The pauropods unquestionably are more primitive in their general organization than are the diplopods; the most important difference between the two groups is in the structure of the mandibles, but otherwise a close relationship is indicated by the segmental composition of the head, the primarily ventral position of the gonads, and the opening of the genital ducts on the third body segment. The development of the pauropod head is said by Tiegs (1947) to show that the adult head contains only one maxillary segment, the appendages and sternum of which form the gnathochilarium. The next segment, representing the second maxillary, or labial, segment of most other arthropods, becomes the first body segment, termed the collum segment. The ovaries of the pauropods remain throughout life between the alimentary canal and the nerve cord, and their ducts discharge through a single median pore into a depression of the venter on the third body segment between the bases of the second legs. A sperm receptacle opens from the dorsal wall of the genital depression. In the male pauropod the testes are formed ventrally during embryonic development, but, as shown by Tiegs (1947), they later acquire secondarily a dorsal position above the alimentary canal. The two ejaculatory ducts open separately through a pair of penes on the third segment mesad of the coxae of the legs. The exit genital ducts of the pauropods, Tiegs says, are not persisting coelomoducts, as in most other arthropods, but are epidermal ingrowths, which fact suggests that the functional ducts may not be the primary ducts, but secondary outlets connecting with the gonads.
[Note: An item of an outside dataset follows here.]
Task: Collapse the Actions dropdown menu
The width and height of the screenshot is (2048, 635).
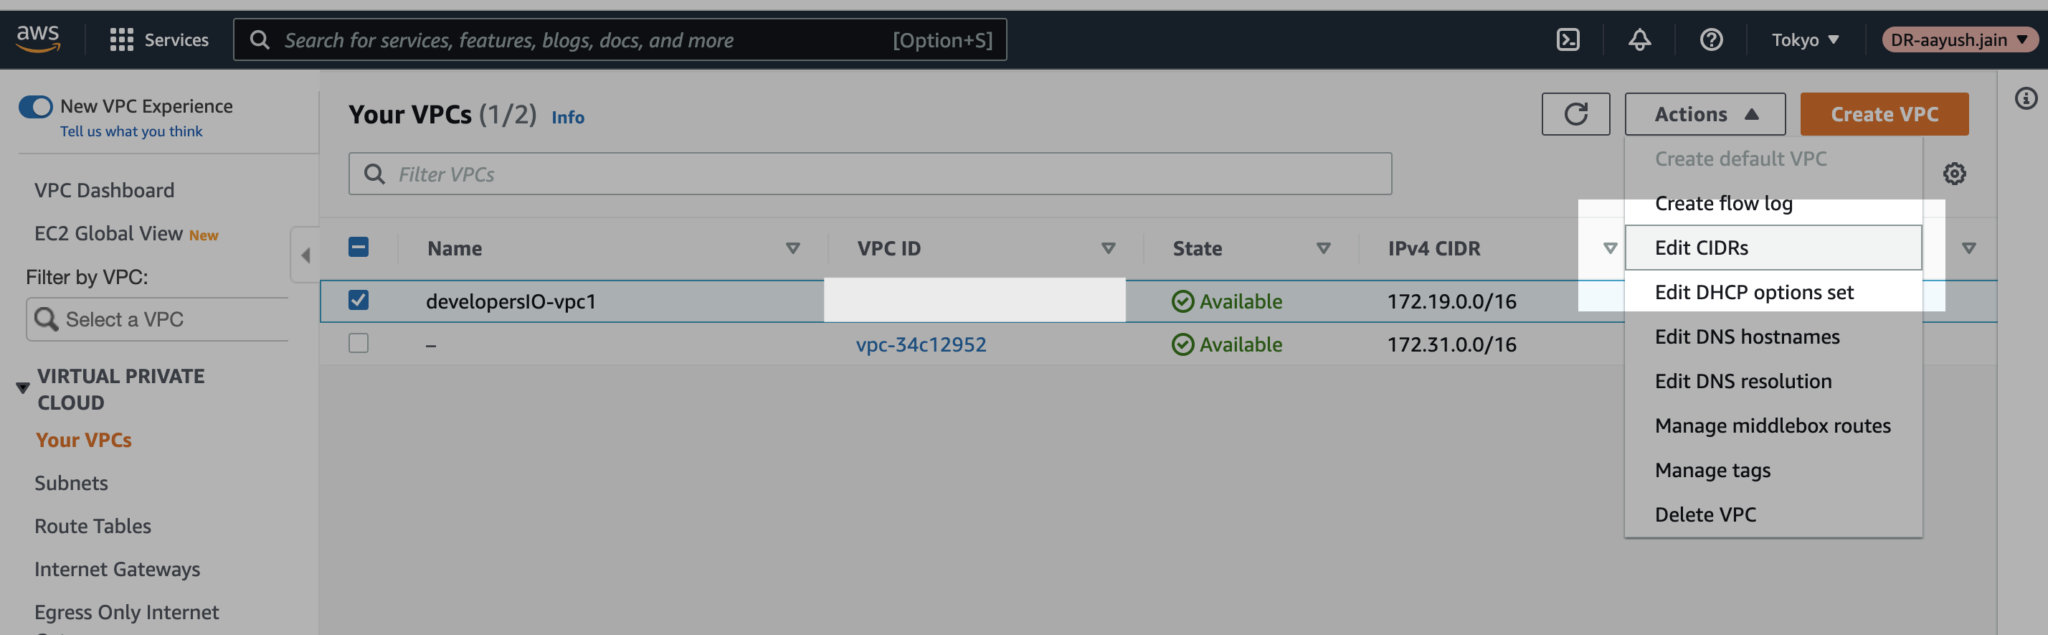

The pauropods are anamorphic in their postembryonic development, and, as with the diplopods, the young pauropod when first exposed by rupture of the eggshell is still a quiescent embryo invested in a cuticular covering in which it completes its embryonic development. In this condition the embryo of Pauropus amicus is said by Harrison (1914) to remain for three days; then the investing cuticle splits lengthwise on the back, and the young, active, six-legged pauropod of the first instar becomes free. The young of Pauropus silvaticus, according to Tiegs (1947), has six body segments in front of the pygidium (fig. 70 C). Tergal plates are present on segments 2, 3, and 5, and the legs are carried by segments 2, 3, and 4. Starling (1944), however, gives only five body segments, exclusive of the pygidium, for the six-legged young instar of Pauropus carolinensis; the last segment he says is the definitive eleventh segment. There are four immature instars, during which the number of body segments increases and extra legs are added, but different observers are not entirely in accord as to the order of succession of the newly formed segments. According to Starling (1944), the prepygidial segment is a permanent segment from the beginning and becomes the definitive eleventh segment, while the new segments are generated in front of it. Silvestri (1902) says that the formation of new segments takes place between the last segment and the one preceding it, but since elsewhere he does not enumerate the pygidium as a body segment, his ultimo segmento may refer to the eleventh. The idea of a permanent preanal segment, however, is said by Tiegs (1947) to be an error, the new segments being generated between the eleventh segment and the anal segment, or pygidium.